1. Introduction
The power grid is undergoing a significant transformation toward a smart grid paradigm. Since protection, control, and monitoring functions in a smart grid are predominantly executed within substations, achieving overall grid reliability fundamentally depends on the reliability of these substations. As the transition toward a net-zero energy system accelerates, digital substations (DS), serving as critical nodes within this evolving infrastructure, are advancing to leverage modern developments in communication and computing technologies [
1]. The secondary system of a digital substation consists of a Substation Automation System (SAS) and a Protection, Automation, and Control (PAC) system. The SAS typically manages higher level functions within the substation, including communication with Supervisory Control and Data Acquisition (SCADA) systems, interfacing with the Human Machine Interface (HMI), and handling alarms. In contrast, the PAC system mainly provides protection for primary assets as well as real-time control and monitoring at the lower level. This complete secondary system in an automated substation is oftentimes referred to as DSAS in the literature. PAC functions, which were mainly distributed in the beginning (i.e., different Bay Control Units (BCUs) and Protection IEDs in a substation) [
2], are transitioning towards a centralized and virtualized PAC system. The transformation borrowed from the enabling technology of virtualization from the field of computer science has proved to be promising as a result of early performance investigations [
3]. Traditionally, physical PAC devices comprised tightly integrated hardware and software layers, each designed and optimized for a specific set of protection and control functions. Because these devices were delivered as purpose-built units, their performance characteristics were predetermined and guaranteed by the manufacturer. With the introduction of virtualization, these layers are now decoupled, enabling the hardware platform to be selected independently of the PAC application. In this model, the vendor provides the PAC functionality as software, while utilities can deploy it on robust hardware computing platforms that meet their operational requirements and can be adapted as the grid evolves. This architectural separation offers utilities significant flexibility, as it allows them to mix and match components from different suppliers to construct a solution tailored to their needs. However, this increased freedom also introduces a critical challenge: ensuring that the independently sourced hardware and software components operate seamlessly and reliably together, an essential requirement given the stringent dependability expectations of power system infrastructure.

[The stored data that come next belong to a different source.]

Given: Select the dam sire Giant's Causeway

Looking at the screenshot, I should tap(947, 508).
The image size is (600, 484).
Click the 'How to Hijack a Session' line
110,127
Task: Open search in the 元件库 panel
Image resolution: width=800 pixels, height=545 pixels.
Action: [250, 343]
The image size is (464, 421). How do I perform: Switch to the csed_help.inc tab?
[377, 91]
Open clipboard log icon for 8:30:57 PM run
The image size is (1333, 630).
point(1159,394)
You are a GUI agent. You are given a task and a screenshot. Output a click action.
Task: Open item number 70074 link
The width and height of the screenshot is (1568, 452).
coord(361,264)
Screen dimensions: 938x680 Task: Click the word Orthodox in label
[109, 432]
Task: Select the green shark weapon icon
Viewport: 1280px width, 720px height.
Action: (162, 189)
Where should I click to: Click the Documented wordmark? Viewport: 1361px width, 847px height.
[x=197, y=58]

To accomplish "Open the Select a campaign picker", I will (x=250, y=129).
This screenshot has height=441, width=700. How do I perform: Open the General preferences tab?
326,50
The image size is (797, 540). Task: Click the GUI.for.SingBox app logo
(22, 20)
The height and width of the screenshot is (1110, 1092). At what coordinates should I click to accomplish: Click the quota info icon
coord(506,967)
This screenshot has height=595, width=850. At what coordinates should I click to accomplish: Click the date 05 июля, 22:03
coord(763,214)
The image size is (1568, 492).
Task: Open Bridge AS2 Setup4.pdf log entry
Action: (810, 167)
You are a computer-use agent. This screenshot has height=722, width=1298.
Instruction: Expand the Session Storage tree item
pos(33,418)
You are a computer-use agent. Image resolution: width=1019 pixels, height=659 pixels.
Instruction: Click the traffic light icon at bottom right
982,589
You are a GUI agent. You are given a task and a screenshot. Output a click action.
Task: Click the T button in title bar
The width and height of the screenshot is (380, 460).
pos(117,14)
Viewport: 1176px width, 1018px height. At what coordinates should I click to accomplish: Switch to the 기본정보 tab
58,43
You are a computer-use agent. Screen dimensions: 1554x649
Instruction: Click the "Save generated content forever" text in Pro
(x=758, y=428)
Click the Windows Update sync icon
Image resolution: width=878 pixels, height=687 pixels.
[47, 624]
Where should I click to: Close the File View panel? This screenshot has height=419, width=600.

Aging of the software layer in the virtualized architecture poses a critical performance [
5] and reliability challenge for long-running systems, where prolonged execution leads to gradual performance degradation and increased failure likelihood. This degradation typically results from aging-related bugs that accumulate over time through mechanisms such as memory leaks, resource exhaustion, and corrupted internal states. These effects progress along the fault-error-failure chain and are often reflected in observable indicators, including rising resource consumption and reduced responsiveness [
6]. To counter these effects, software rejuvenation provides a proactive recovery strategy that restores system health through controlled restarts or state refresh operations [
7]. Rather than removing underlying defects, rejuvenation aims to release consumed resources and reset deteriorated system states, thereby postponing failures associated with cumulative errors. This technique is especially effective in continuously operating environments where planned rejuvenation can prevent unscheduled outages. Its effectiveness depends on determining an appropriate rejuvenation schedule that balances system availability with maintenance overhead, making timing decisions a central challenge [
8]. Considering the pivotal role of dependability and performance aspects during the design and operation stages of the system life cycle, an exploration of model choices and system failure mechanisms during the pilot deployment stage [
4] can build confidence prior to real-world deployments.
To the author’s knowledge, no work exists to date that addresses the Software Aging and Rejuvenation (SAR) model aspect and its impact on substation reliability indices; this may be due to the infancy of virtualization technology in digital substations. The phenomenon, however, is well understood and have been the topic of research in the field of computer science. Owing to this fact we will present here some important work of SAR pertinent to virtualization technology in the field of computer science. This background serves both as a relevant literature review and a brief introduction to the field for power system researchers.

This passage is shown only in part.